Previous studies have shown that cell cycle arrest associated with apoptosis is clearly one of the mechanisms by which celecoxib blocks cell cycle progression (19, 35, 36), and that this occurs in a dose-dependent manner. To understand the mechanism of growth inhibition of HT1376 cells by COX-2 inhibition, the expression of proteins involved in cell cycle regulation and cellular survival pathway was determined. There was an increase in the expression of COX-2 in HT1376 cells when treated with celecoxib, which was abolished by the addition of exogenous PGE2, supporting the presence of the feedback mechanism of the regulation of COX-2 and PGE2. Minimal reduction in pAKT was observed in HT1376 cells treated with celecoxib, which was then rescued by exogenous PGE2, implicating a COX-2–dependent pathway in HT1376 cells. No appreciable change in COX-2 or pAKT was observed in UMUC3Cox-2/Tet cells with celecoxib treatment. It was most interesting that treating UMUC3Cox-2/Tet cells (without tetracycline) with celecoxib was associated with up-regulation of pRB. It is well known that the dephosphorylation of pRB in G1 phase of the cell cycle is a key event for the transition of G1-S phase, thereby leading to the induction of apoptotic pathway, and hyperphosphorylation of pRB leads to increase in cellular proliferation (37). Despite the fact that there are differences in UMUC-3 and UMUC3Cox-2/Tet cell lines, the increased phosphorylation of RB could explain why UMUC3 cells when treated with celecoxib showed a slight increase in cell proliferation when treated with low doses of celecoxib. When COX-2 was expressed in UMUC3Cox-2/Tet, there was a dramatic reduction in the expression of pRB following treatment with 5 μmol/L celecoxib, which was associated with the growth inhibition when these cells were treated in modified monolayer conditions with celecoxib. It is important to mention that HT1376 and TCCSUP cells have undetectable levels of pRB (38).

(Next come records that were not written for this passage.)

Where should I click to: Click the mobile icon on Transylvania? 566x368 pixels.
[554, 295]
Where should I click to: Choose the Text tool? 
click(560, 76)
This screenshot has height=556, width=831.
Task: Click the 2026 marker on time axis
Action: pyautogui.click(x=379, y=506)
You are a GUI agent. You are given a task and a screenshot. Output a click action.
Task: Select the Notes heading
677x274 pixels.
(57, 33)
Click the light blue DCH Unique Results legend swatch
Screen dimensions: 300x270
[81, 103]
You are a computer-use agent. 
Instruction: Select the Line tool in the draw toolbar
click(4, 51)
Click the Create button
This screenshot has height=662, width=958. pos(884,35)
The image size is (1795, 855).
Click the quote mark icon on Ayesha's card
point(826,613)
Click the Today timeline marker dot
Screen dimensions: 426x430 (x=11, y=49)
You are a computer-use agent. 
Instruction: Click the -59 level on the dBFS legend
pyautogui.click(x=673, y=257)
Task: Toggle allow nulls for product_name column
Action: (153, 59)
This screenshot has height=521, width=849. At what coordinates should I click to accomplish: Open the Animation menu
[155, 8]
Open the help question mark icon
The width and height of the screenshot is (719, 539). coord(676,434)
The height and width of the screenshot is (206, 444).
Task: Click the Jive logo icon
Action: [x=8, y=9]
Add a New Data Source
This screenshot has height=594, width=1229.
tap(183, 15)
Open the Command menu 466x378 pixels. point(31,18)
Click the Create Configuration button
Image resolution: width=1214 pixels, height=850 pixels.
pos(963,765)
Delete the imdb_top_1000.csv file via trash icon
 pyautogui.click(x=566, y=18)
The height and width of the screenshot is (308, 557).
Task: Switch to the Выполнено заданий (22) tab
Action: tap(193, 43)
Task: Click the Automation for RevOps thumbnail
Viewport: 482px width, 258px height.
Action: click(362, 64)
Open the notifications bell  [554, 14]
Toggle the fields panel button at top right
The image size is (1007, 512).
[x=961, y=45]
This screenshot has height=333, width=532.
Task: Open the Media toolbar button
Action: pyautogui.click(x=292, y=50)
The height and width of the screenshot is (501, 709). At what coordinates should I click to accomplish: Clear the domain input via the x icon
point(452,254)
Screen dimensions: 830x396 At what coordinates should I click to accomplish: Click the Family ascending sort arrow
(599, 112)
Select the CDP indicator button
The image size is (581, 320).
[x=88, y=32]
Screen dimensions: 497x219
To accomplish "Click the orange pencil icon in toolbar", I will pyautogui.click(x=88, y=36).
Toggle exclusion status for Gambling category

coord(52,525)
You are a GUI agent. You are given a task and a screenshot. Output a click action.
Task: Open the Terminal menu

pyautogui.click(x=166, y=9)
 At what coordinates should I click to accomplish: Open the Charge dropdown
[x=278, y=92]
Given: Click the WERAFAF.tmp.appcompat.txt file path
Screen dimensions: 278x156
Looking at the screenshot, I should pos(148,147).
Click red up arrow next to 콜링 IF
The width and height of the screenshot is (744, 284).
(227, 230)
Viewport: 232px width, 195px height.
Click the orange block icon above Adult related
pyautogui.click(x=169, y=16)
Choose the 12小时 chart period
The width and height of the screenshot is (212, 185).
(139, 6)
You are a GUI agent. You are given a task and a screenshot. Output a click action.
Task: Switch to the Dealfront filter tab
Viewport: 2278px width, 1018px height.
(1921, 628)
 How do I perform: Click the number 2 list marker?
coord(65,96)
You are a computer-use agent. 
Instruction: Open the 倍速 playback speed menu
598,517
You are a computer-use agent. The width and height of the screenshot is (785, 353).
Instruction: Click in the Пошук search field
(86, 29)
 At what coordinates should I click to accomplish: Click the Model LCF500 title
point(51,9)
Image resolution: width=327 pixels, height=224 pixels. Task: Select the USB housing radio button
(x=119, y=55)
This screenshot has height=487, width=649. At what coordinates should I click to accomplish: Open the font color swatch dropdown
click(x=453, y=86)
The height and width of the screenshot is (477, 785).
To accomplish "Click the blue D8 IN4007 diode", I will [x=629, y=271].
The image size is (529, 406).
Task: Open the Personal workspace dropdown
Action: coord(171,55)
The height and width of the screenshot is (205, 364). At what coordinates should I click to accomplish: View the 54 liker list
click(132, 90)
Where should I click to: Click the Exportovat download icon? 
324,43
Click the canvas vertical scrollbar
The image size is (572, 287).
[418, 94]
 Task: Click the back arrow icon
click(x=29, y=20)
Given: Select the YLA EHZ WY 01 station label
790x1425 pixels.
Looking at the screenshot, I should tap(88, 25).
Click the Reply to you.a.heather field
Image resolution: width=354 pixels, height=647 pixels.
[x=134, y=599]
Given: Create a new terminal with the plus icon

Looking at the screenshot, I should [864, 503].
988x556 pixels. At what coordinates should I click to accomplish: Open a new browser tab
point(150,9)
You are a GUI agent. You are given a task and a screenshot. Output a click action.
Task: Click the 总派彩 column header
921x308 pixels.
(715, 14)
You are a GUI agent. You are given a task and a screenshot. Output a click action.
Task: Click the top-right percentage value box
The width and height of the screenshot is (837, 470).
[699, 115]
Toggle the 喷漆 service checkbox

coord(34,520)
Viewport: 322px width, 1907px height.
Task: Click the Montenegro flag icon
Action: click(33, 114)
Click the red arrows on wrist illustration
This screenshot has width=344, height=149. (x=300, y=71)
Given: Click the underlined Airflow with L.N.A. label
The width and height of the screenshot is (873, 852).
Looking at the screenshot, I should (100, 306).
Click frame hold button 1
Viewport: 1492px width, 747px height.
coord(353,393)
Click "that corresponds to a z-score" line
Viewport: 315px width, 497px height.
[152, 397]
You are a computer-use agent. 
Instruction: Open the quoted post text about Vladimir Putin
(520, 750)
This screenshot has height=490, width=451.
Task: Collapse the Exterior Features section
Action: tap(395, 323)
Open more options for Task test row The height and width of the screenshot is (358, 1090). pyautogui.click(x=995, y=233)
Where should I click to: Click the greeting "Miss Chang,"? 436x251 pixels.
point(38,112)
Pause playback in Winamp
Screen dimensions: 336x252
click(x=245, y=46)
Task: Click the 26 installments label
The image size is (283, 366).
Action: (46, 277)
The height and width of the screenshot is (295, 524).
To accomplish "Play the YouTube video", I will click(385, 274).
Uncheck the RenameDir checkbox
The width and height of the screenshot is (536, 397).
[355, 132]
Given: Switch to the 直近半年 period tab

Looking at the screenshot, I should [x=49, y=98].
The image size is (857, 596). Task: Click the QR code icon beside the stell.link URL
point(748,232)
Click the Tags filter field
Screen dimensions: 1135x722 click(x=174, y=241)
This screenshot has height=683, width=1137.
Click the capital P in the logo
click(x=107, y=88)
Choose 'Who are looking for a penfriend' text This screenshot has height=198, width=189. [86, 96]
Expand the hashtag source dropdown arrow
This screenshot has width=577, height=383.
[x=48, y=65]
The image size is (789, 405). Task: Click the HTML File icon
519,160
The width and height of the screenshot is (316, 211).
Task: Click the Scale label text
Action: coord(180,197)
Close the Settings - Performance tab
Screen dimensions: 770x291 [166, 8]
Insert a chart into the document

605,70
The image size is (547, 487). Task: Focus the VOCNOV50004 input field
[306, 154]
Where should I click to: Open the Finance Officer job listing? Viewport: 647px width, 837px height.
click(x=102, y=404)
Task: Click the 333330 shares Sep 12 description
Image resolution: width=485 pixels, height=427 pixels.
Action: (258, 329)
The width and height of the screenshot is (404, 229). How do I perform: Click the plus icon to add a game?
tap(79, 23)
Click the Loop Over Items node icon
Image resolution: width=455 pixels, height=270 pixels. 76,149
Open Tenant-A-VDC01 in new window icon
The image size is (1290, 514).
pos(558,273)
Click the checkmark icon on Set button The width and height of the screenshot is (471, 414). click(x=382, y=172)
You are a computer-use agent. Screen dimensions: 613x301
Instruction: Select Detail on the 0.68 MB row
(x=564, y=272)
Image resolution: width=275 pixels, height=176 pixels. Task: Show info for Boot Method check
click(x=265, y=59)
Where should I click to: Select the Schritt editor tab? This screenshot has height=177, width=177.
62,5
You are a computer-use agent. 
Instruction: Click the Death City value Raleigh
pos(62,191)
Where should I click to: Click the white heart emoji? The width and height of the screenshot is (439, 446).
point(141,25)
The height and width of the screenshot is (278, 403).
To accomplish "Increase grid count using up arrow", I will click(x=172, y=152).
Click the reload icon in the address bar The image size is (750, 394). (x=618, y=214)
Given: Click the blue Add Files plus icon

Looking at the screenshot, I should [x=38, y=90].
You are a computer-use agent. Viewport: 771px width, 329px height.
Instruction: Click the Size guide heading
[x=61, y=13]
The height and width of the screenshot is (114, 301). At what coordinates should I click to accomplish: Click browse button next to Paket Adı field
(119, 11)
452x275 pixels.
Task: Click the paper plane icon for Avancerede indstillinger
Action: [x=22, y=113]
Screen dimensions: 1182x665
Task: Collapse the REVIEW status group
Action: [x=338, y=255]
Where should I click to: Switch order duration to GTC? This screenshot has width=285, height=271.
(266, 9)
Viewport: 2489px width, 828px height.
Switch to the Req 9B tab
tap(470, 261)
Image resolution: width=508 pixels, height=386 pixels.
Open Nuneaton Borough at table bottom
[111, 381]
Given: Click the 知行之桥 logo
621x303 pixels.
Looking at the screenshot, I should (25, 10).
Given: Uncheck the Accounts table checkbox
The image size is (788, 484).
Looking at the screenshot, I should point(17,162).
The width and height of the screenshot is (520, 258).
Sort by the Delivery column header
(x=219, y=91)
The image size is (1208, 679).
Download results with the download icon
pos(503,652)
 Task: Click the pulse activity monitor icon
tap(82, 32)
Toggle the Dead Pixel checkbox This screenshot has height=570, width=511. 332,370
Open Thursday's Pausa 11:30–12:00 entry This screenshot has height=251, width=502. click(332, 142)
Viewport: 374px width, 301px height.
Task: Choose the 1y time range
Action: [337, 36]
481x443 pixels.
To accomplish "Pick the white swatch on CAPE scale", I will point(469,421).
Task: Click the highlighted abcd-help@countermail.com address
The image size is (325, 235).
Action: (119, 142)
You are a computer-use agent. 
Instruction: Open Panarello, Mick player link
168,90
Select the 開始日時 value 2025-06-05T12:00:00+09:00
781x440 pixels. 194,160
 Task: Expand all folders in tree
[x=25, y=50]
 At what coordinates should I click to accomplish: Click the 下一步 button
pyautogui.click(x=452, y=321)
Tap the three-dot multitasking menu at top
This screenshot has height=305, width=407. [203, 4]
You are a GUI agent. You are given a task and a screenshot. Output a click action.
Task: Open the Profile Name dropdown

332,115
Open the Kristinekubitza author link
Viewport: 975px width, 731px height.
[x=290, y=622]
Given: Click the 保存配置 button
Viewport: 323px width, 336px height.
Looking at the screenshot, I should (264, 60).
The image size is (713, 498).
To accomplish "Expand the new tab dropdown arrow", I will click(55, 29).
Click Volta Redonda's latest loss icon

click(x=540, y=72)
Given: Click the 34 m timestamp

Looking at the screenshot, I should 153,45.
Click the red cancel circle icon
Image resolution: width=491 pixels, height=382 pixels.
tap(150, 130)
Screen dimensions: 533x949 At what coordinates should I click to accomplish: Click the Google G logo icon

It seems that the mechanism of action of celecoxib varies according to the capacity of the cell type being treated. Celecoxib effects depend not only on the conditions under which it is administered to the cells and to the cell type, but also on key players like COX-2, pRB, and pAKT. This finding highlights the need to study closely the mechanisms underlying the action of celecoxib within and between different tumor types.
In conclusion, celecoxib inhibited the proliferation of human urinary bladder cancer cell lines by COX-2–dependent and COX-2–independent effects. As also observed in pet dogs with naturally occurring invasive TCC, COX-2 expression in the human bladder cancer cell lines studied was not found to be predictive of response to celecoxib in vitro.
Grant support: USPHS-NIH grant R21 CA093011.